Side note: I also noticed that the M6 actually uses a bank of 0805’s rather than 1206 sized resistors. In order to have the same power-handling capability you must spend twice as much on resistors, but it should allow more granular setting of current. (0805’s have 0.5W handling but cost the same as the 1206’s which have 1W handling.)
EDIT: The next step is to determine dropout voltage, but I think I’ll have to build the real driver for that testing to have any meaning.
Thanks for the scope shots. Does anyone have a link to a thread in here somewhere with scope shots for 7135? Also, the QX7136 has pins on both sides, are they the same pin on both sides (making it a 3 pin component) or are they actually different pins (making it a five pin component)?
No, at least not with a conventional potentiometer. Two Three things stand in your way: 1. The pot must be able to dissipate enough power (0.05*X.X amps). 2. The pot must be extremely low value, we’re talking about a pot that’s has a sweep like 1 ohm to 0.0025 ohm or something. +3. I think that wiring in a pot as a sense resistor could introduce a lot of extra wiring resistance and things and give unexpected results.
Is your interest simply in having a knob to freely adjust brightness, or are you specifically interested in using a potentiometer in place of a sense resistor? If you just want a brightness knob, I did recently start a little bit of work on that. Our discussion in this short thread about the classic Lambda VaraPower driver led me to start hacking up some code. I posted about it in the STAR firmware thread in a small handful of posts strewn between 670 and 715. Most notably #688, #712, and #715.
I’ve set that aside for the moment, but if all you want is a driver which lets you adjust the brightess freely/continuously with a knob then that will be easy. I’m shooting for a driver with LVP which lets you adjust the brightness with a knob.
I don’t have a link to that. Therefore I took a minute to check a single 7135 at an unknown duty cycle (looks like 70% maybe?) and see what it looked like. I was surprised! It mostly doesn’t turn fully off… mostly. It totally ends up all the way off for a brief period during each PWM pulse though, take a look below. This is not how I thought the output looked on these, actually. [Note that the small yellow marker one division above the bottom in the lower left is 0v.]
As to your other question, it’s a 5-pin component. It can drive an LED at low currents on it’s own, without an FET. We don’t use that pin here (Pin ‘LED’). The other pins are DRV, CS, GND, VDD. It’s in the datasheet.
Thanks for the answer about the problems that come with using a potmeter for setting the sense resistor value.
I tried to read through the lambdalight thread with my limited grasp of electronics, but what spoils for me the use of a pot for varying brightness in that type of driver is that the pot setting is converted into pwm after all.
You’re welcome. If you want a PWM free output you can probably implement that by feeding the ATtiny’s PWM into an LD-29. IIRC that outputs a smooth constant current at every drive level, but the MCU outputs PWM.
I agree. I’m speculating that the short “full off” is where we get the resonance/buzzing from, but I could be wrong.
The Rds(on) of SiR800DP is much lower than DTU30N02 while Qg is higher. Another MOSFET I recently looked at is the Vishay SiS414DN. That one has a slightly lower Rds(on) than DTU30N02 while having a lower Qg. The “Output Characteristics” graph looks very similar, while Transfer Characteristics are shifted to slightly lower voltage.

### EXTRACTED MATERIAL

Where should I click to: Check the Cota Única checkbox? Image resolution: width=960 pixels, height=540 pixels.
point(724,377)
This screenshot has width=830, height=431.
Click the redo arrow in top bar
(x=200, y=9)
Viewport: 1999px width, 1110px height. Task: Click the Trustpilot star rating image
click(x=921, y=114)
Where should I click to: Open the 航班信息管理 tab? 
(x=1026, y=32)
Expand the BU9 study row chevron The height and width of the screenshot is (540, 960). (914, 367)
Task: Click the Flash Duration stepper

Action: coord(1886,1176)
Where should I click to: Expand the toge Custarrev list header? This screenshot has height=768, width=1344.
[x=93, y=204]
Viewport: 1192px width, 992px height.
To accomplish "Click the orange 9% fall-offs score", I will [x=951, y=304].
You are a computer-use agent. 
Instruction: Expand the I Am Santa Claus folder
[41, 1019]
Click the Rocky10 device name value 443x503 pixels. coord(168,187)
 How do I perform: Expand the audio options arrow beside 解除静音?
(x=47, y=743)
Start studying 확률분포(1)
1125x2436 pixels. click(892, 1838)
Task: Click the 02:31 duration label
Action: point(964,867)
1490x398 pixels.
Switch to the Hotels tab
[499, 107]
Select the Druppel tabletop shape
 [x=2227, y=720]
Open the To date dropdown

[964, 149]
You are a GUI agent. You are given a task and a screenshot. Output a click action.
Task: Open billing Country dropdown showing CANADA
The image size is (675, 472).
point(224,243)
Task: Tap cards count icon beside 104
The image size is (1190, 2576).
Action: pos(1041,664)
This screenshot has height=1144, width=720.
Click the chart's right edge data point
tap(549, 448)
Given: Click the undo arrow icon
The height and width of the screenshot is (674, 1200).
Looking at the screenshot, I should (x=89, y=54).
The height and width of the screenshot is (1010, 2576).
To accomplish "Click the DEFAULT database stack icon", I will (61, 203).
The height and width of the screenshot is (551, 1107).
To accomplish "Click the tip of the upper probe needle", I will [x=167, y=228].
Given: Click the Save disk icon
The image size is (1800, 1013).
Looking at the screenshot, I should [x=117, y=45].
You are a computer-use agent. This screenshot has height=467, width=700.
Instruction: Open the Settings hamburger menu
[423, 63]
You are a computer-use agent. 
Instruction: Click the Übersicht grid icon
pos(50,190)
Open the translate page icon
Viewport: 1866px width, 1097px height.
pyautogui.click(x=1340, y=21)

### GIVEN PROBLEM 1
Answer these questions using the LED driver thread:
(a) What power handling do 0805 resistors have?
(b) How many pins does the QX7136 have?
(c) Which Vishay MOSFET has a slightly lower Rds(on) than the DTU30N02 and a lower Qg?
### GIVEN PROBLEM 2
Reproduce the stretch of the LED driver thread from "I tried to read" through "MCU outputs PWM.", word for word.
The data plays no part in what is asked here.

### WRITTEN RESPONSE 1
(a) 0.5W.
(b) Five.
(c) The SiS414DN.

### WRITTEN RESPONSE 2
I tried to read through the lambdalight thread with my limited grasp of electronics, but what spoils for me the use of a pot for varying brightness in that type of driver is that the pot setting is converted into pwm after all.
You’re welcome. If you want a PWM free output you can probably implement that by feeding the ATtiny’s PWM into an LD-29. IIRC that outputs a smooth constant current at every drive level, but the MCU outputs PWM.